The input =>
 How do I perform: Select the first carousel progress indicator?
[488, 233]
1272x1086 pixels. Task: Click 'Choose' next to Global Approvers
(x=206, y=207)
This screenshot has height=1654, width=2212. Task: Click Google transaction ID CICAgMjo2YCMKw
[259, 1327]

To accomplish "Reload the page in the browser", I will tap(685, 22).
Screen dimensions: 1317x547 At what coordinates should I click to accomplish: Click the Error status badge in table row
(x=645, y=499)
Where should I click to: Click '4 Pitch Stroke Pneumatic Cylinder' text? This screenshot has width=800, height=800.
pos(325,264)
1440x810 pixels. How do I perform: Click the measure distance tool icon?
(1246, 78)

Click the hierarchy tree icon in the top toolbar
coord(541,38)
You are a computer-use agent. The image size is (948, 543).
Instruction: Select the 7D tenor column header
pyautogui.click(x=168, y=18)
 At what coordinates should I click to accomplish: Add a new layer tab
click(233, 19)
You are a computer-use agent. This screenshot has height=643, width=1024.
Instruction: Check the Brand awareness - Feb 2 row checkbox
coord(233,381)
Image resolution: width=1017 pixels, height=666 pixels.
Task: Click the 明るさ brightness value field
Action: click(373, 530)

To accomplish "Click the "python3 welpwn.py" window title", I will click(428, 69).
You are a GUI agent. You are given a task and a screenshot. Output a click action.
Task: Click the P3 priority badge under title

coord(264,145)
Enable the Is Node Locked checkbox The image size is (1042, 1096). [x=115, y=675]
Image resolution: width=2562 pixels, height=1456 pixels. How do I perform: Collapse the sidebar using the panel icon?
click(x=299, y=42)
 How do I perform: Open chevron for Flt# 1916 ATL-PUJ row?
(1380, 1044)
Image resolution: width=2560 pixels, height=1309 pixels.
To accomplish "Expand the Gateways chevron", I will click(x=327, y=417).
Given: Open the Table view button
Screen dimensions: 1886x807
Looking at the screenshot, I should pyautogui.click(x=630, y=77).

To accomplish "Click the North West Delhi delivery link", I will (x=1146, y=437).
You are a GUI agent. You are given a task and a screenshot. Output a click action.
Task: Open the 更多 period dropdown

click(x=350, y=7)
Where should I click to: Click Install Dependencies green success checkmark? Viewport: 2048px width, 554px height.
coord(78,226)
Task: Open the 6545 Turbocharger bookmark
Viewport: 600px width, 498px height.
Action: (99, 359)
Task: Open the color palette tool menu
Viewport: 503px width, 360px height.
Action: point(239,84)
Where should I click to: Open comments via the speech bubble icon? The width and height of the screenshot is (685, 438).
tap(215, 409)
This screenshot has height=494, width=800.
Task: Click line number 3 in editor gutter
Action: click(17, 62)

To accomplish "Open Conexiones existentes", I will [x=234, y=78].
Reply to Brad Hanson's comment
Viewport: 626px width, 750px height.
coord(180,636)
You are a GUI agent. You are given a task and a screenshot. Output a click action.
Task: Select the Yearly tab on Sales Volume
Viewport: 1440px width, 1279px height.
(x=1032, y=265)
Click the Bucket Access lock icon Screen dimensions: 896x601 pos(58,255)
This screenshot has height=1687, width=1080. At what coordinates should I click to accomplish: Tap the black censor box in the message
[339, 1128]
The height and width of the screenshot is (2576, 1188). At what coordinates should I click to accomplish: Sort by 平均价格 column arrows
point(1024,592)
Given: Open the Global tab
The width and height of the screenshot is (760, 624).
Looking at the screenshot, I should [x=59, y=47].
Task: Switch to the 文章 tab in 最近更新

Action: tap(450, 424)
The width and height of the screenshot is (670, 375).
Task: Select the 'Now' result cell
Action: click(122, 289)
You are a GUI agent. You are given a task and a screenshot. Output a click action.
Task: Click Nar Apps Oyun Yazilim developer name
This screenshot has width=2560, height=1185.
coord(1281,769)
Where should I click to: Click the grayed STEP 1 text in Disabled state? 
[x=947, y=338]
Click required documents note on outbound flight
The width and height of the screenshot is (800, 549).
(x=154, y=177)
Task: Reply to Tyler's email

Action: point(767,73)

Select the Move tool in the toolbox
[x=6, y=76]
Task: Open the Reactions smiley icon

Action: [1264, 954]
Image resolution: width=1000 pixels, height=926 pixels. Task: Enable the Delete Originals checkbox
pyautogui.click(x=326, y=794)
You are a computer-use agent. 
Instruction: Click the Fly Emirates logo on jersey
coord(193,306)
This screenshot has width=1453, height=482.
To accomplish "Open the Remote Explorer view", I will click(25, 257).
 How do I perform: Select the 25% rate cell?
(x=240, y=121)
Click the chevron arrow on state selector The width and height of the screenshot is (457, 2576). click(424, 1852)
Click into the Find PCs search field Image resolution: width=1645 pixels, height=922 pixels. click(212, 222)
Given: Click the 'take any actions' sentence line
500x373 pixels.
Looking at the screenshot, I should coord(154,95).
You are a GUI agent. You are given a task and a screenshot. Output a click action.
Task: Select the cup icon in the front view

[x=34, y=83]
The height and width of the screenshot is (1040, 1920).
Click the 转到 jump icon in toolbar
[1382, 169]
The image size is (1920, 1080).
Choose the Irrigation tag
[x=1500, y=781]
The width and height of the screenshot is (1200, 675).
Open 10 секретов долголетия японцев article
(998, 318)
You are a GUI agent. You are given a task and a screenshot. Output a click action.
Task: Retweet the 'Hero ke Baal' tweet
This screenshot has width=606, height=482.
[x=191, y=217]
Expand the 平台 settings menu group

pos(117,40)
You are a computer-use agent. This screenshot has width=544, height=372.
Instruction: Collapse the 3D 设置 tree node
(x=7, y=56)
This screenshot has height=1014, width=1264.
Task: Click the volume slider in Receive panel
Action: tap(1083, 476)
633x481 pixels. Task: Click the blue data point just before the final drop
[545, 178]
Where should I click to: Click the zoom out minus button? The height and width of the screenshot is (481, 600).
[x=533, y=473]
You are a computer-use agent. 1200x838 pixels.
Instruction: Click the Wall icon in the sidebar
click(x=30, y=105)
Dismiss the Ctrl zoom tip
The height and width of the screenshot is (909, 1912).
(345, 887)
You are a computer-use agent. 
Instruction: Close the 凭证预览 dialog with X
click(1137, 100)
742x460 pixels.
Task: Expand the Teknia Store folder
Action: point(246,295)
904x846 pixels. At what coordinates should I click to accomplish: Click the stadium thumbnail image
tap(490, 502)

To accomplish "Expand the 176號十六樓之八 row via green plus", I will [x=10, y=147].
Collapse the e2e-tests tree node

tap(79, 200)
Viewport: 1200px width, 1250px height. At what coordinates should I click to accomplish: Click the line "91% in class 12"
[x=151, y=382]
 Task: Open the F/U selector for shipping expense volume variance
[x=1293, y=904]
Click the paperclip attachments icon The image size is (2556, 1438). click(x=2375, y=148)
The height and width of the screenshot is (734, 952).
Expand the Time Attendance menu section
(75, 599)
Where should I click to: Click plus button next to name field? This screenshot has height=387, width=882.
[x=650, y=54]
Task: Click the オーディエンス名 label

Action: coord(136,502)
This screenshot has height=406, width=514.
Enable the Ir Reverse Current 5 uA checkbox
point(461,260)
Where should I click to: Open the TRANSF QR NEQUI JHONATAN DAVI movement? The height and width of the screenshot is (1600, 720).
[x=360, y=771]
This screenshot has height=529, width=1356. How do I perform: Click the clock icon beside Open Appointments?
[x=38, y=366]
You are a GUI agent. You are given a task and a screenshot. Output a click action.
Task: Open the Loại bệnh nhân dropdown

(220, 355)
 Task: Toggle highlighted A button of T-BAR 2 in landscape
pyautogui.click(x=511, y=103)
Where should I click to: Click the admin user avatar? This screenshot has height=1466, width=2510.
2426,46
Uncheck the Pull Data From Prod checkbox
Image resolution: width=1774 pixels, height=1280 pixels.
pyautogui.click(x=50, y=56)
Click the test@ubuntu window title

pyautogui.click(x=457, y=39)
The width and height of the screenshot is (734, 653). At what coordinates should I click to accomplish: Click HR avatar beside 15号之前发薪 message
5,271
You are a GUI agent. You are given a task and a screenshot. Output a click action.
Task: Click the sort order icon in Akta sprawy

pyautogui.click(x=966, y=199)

Exercise objective => For each line in the entries that contains the string "size", make a copy.

Result of this exercise =>
You are a computer-use agent. The image size is (948, 543).
Enable the Is Node Locked checkbox The image size is (1042, 1096). [x=115, y=675]
The image size is (1920, 1080).
Click the paperclip attachments icon The image size is (2556, 1438). click(x=2375, y=148)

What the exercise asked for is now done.